Un thriller à la sauce western glaçant, sombre et funeste nous présentant la traque acharnée d'une jeune femme angélique et muette par un révérend psychopathe et avide de vengeance, sur fond de décor de la fin du XIXe siècle dans l'ouest américain.
Construit en 4 chapitres non chronologiques dans le temps (révélation, exode, genèse, châtiment), Brimstone se révèle astucieux car il permet de révéler l'intrigue au fur et à mesure après avoir laissé poindre en nous nombre de questionnements. Le scénario nous désoriente et bouscule toute prévisibilité. L'atmosphère anxiogène et pesante qui flotte est mise en exergue par une bonne bande son. La violence, physique ou psychique, y est omniprésente, perverse et brutale. L'écriture et la réalisation de cette oeuvre sont d'une grande maîtrise. La photographie est à couper le souffle.
Les acteurs sont épatants notamment deux d'entre eux : Dakota Fanning, frappée par la grâce, est touchante de pudeur, d'angélisme froid, d'une apparente douceur, de courage, d'amour et de détermination. Guy Pearce est charismatique en homme de Dieu terrifiant, radicalisé et démoniaque, véritable anti-héros sadique ; le diable en personne ! Comme rarement, j'ai rêvé traverser mon écran et mettre une trempe magistrale à ce fou furieux adepte du fouet. Sans oublier les compositions remarquables de Carice Van Houten, Emilia Jones et de la petite Ivy George.

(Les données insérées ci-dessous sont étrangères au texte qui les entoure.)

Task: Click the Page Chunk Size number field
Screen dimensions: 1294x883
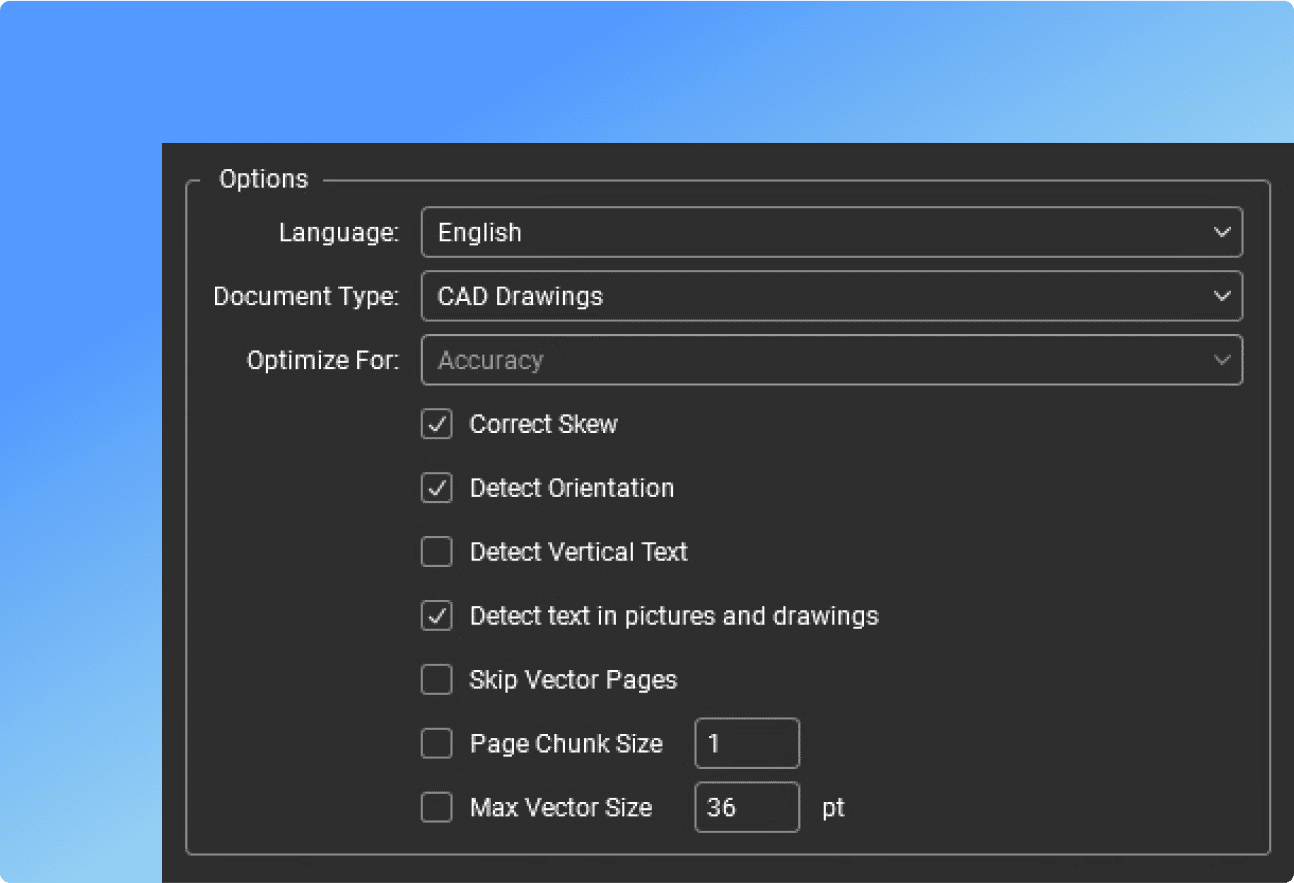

Ce film est terriblement d'actualité, toute proportion gardée pour certains thèmes, et on comprend que l'histoire n'est qu'éternel recommencement. Ici, les thématiques du fanatisme religieux, de la condition des femmes, de l'inceste et de la pédophilie sont développées.
En définitive, Brimstone est une oeuvre romanesque haletante, violente, réaliste et brute de décoffrage.